You will receive a packet capture file containing a trace of a distributed denial of service attack. This attack was launched by the storm botnet against a machine at UC San Diego in 2007.

Suggested analysis dimensions

The ultimate goal, again is simply a “debriefing” - explain to someone with no prior knowledge about the event what happened, where the attack came from, or anything else you can infer from the data that might be of interest. Not all of these are required, and adding others not listed here (when relevant) would be helpful as well. Sample analysis tasks include:

Determine whether source IP addresses have been spoofed by the attacker.
Characterize “early” attackers vs. ones which show up later in the trace - do they have any identifying features, e.g. network location, attack strategy, or bandwidth?
visualize the attack, either geographically or “topologically” - the gold standard for these can be found here.
Characterize network location of “heavy hitters” vs low bandwidth attackers. Do high bandwidth attackers come from residential, commercial, or educational/research networks?
Are attackers rate limited by their upload bandwidth, CPU power, some code-based internal limit, or some other effect? You might want to refer back to the Witty worm paper to see how they did this analysis.
More generally, characterize the distribution of attacker bandwidth, either as a function of AS, /24, /16, or some other granularity.
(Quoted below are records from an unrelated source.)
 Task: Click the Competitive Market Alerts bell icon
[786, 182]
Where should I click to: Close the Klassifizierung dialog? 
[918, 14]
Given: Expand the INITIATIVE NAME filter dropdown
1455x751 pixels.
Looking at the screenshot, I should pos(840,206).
The final deliverable is a report, including text and graphs/graphics, explaining what happened during the attack along with any inferred understanding. You should include basic information about the size of the attack, the duration, the target, and a characterization of the sources. You can use the graphing library of your choice, but we recommend boomslang, R, or gnuplot.

Resources

The best resource for inspiration regarding analysis or presentation are the previous papers we have covered in class - take a look at them and their analysis approach to help you do similar things for this project. The professors are also a resource for this assignment. You are highly encouraged to bring rough drafts of your plots to the instructors; we are attempting to recreate the paper writing environment whereby students generate graphs and iterate on creating and improving graphs iteratively. It is very unlikely that you wil receive a satisfactory grade if you do not iterate multiple times.
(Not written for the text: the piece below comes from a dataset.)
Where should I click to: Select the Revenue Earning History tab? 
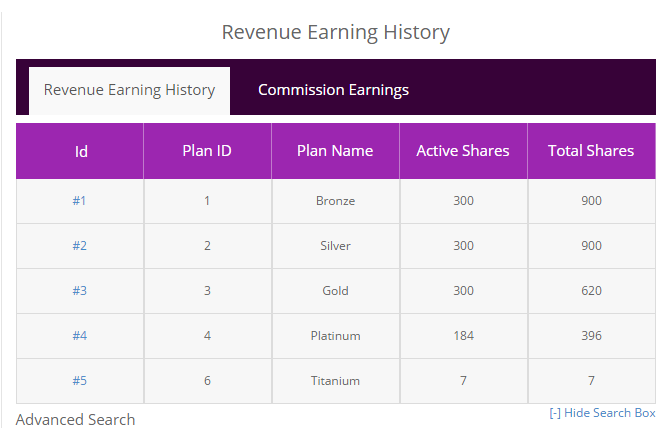pyautogui.click(x=129, y=90)

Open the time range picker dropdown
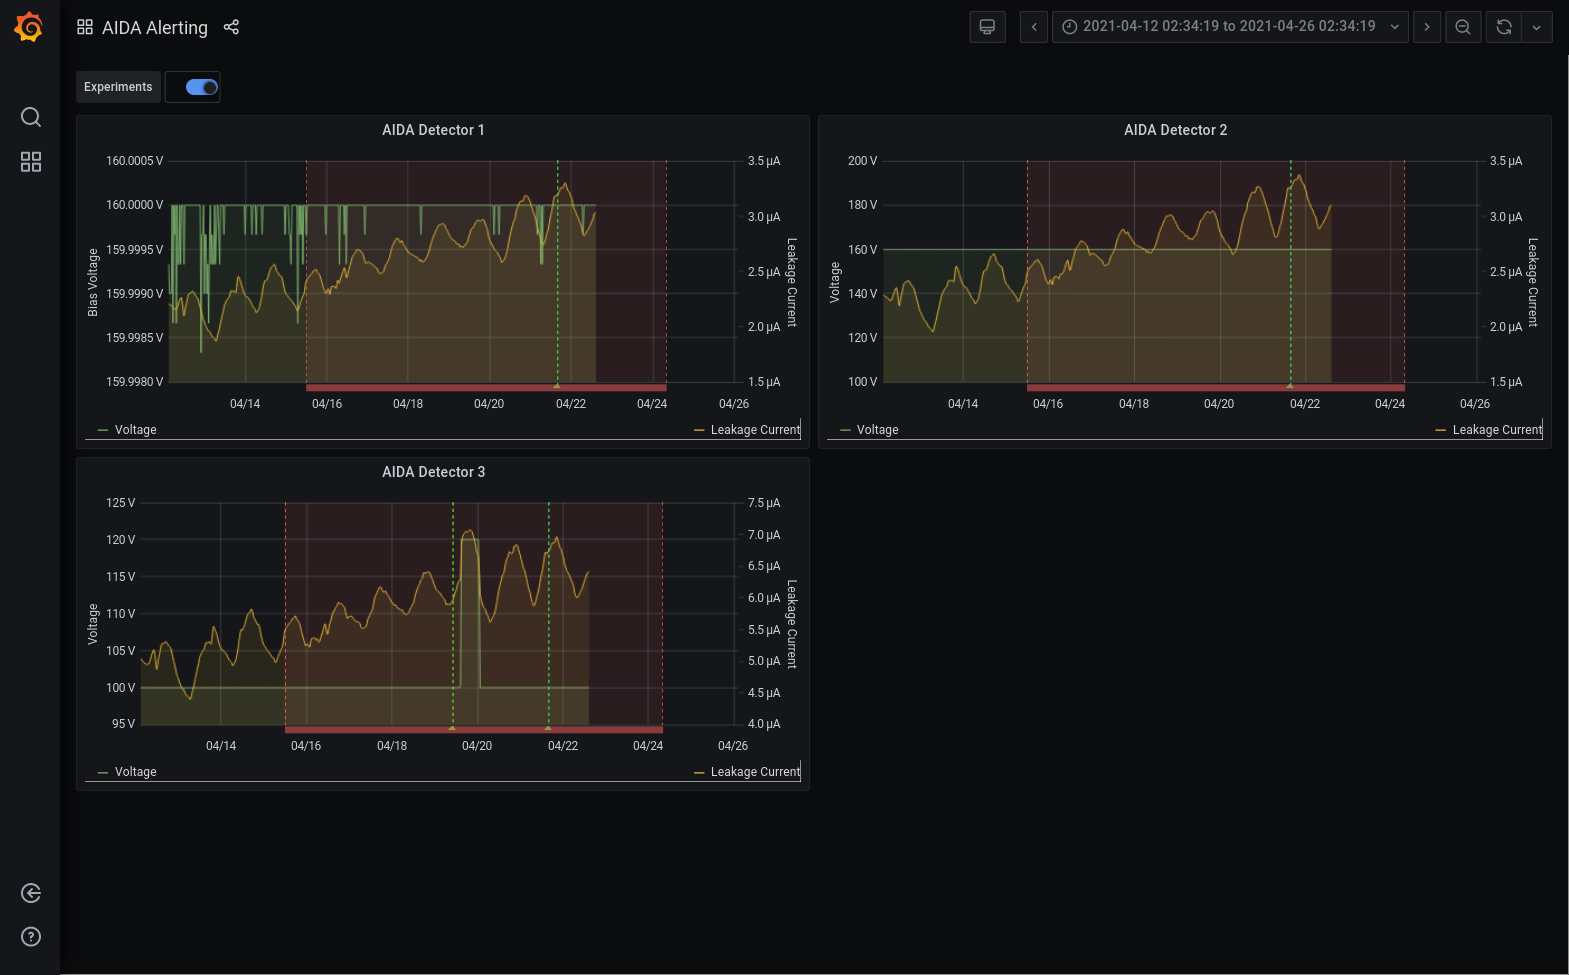[1229, 27]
Your other resources are computation and data on Amazon Web Services. Each student will receive login instructions for a virtual machine with “top of the line” performance (purchased outright, this would be approximately a $5,000 machine). While local data analysis is certainly possible, a powerful remote server can be very helpful for chewing through a large amount of data quickly. The bzipped packet capture is available on S3 - it is 32 GB uncompressed. Please treat this data as private and do not publicize the data itself or any of your analysis outside of this class community. After you have finished the assignment, you will be free to publicize/share your final report.

To download the data from S3 to your virtual machine (and prepare to analyze it), you can run:

sudo apt-get install python-pip apparmor-utils
sudo aa-complain /usr/sbin/tcpdump
sudo pip install awscli
aws --region us-east-1 s3 cp s3://uicbits.net/classdata/ddostrace.070804.pcap.bz2 ddostrace.070804.pcap.bz2

Your instance is provisioned with 64 GB of storage as the root partition, which is enough space to hold the decompressed trace file but not much more.

If you need more space or your analysis becomes I/O-bound, you can also use 160GB of high performance (SSD backed) “scratch” space by running this command:

sudo mount /dev/xvdb /mnt

Two important things to remember:

The “scratch” space is ephemeral storage - any data on it will be lost when your machine shuts down.
Your machine will be automatically turned off if you do not use it for 6 hours in a row. You can log in to the web interface to turn it back on if this happens - make sure to note the IP when logging back in as it will most likely have changed.

Remember: while the /mnt directory is good for storing temporary or intermediate files, it will disappear after your machine shuts down, and there is absolutely no way to get it back. I suggest writing all code in your home directory (or better yet, a directory under revision control) and keeping raw or computed data on the scratch disk.